Infosys TechCompass #16 - Digital supply chain - Manufacturing
November 30, 2022
Supply chain disruptions following COVID-19 have hindered the global economic recovery. The disturbances shaved off 0.5 to 1 percentage point of global gross domestic product growth in 2021, according to the International Monetary Fund (IMF).
Manufacturers have taken required initiatives such as supplier diversification, nearshoring, strategic partnerships, and freight tracking. However, many of the factors for these initiatives to be successful are beyond manufacturers’ control.
Infosys Knowledge Institute has explored digital supply chain trends in the manufacturing segment.
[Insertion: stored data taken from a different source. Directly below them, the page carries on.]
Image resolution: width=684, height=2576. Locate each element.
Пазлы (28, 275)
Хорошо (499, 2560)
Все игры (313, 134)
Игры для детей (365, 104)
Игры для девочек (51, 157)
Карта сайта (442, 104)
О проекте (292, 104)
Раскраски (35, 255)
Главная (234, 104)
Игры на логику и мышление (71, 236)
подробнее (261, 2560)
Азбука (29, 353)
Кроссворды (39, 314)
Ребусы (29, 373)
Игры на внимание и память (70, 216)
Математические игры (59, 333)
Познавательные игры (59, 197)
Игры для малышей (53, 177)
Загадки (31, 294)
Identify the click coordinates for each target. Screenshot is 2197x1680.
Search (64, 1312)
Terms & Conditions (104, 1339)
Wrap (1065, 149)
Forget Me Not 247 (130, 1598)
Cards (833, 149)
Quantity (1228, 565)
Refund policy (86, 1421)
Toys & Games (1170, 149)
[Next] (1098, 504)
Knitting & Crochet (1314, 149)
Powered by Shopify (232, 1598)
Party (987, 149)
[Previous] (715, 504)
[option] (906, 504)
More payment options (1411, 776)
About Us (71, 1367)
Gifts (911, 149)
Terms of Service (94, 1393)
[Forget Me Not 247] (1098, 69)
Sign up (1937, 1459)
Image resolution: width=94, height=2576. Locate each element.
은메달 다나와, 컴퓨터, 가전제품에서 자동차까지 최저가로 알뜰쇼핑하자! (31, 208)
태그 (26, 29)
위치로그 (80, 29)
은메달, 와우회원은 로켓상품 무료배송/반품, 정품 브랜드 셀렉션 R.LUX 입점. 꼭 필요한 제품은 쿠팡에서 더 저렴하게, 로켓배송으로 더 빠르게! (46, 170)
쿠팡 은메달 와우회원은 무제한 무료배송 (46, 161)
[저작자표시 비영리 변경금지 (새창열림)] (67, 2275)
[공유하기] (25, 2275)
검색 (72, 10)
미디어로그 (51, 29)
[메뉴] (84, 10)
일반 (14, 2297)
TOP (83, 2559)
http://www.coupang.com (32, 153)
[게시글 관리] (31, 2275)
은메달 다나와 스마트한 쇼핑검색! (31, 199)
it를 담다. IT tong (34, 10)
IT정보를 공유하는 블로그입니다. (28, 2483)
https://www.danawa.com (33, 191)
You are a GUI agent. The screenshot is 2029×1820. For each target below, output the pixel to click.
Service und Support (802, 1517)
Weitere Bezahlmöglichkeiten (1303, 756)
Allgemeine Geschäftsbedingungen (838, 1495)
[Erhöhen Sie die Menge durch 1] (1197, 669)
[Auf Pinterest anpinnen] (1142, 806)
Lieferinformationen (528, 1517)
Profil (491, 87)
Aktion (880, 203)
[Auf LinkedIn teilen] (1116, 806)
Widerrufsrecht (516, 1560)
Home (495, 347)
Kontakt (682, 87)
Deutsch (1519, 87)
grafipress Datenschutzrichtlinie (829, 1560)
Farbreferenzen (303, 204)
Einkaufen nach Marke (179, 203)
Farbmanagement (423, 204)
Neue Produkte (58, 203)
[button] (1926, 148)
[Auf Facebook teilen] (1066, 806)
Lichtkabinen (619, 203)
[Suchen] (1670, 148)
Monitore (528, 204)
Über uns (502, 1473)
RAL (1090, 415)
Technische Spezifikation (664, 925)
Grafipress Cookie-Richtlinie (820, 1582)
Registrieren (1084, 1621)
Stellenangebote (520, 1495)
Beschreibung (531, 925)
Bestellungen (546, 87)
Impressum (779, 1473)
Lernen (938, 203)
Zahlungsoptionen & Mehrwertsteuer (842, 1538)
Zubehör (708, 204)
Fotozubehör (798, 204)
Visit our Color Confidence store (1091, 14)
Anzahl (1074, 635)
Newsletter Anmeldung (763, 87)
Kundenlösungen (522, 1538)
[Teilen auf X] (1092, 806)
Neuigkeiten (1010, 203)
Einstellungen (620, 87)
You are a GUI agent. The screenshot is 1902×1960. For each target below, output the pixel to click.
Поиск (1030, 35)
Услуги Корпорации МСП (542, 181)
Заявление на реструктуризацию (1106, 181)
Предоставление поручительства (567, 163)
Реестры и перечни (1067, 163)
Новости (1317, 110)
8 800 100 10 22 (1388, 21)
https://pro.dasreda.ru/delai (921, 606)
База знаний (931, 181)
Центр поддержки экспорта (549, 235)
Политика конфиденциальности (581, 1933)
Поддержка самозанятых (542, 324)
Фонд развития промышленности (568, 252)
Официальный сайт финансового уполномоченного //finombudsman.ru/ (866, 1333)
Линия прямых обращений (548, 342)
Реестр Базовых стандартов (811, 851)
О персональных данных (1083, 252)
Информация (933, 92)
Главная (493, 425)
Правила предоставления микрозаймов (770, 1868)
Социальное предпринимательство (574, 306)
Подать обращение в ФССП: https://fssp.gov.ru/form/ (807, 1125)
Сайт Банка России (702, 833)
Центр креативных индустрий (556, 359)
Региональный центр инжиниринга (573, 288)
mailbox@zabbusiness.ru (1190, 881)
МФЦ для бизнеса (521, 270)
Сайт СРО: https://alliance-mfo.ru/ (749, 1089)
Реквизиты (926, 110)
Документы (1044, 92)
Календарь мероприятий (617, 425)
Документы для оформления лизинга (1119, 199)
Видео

Supply chain management traditionally emphasizes cost efficiency, faster delivery, and quality. But the post-pandemic era has increased organizations’ focus on resiliency. Manufacturers mitigate the impact of supply chain disruptions by first reengineering their internal systems and processes to achieve resiliency. Enterprises proactively recalibrate factors under control such as business models, IT applications, and workflow processes to tackle supply chain volatilities and uncertainties.?
Global challenges that started from the pandemic to supply chain disruptions, such as the Suez Canal blockage and the more recent Ukraine war, have resulted in a severe shortage of critical parts and materials. One trend prevalent in discrete manufacturing to address this challenge is the shift to make-to-order business models. A finished good will be made only when there is a confirmed order from a customer for it. It is a shift from a forecast-based push model to a pull model.
This shift to make-to-order is not an easy change. Ford recently followed this approach to manage the shortage of semiconductor chips.3 The finished goods inventory will be minimal in this way. However, the lead time for delivery of vehicles to customers will be much longer. Enterprise resource planning (ERP) systems need to transform to adapt to this change. A standard bill-of-material is no longer used to make batches of products. Instead, each product has its own unique product configuration.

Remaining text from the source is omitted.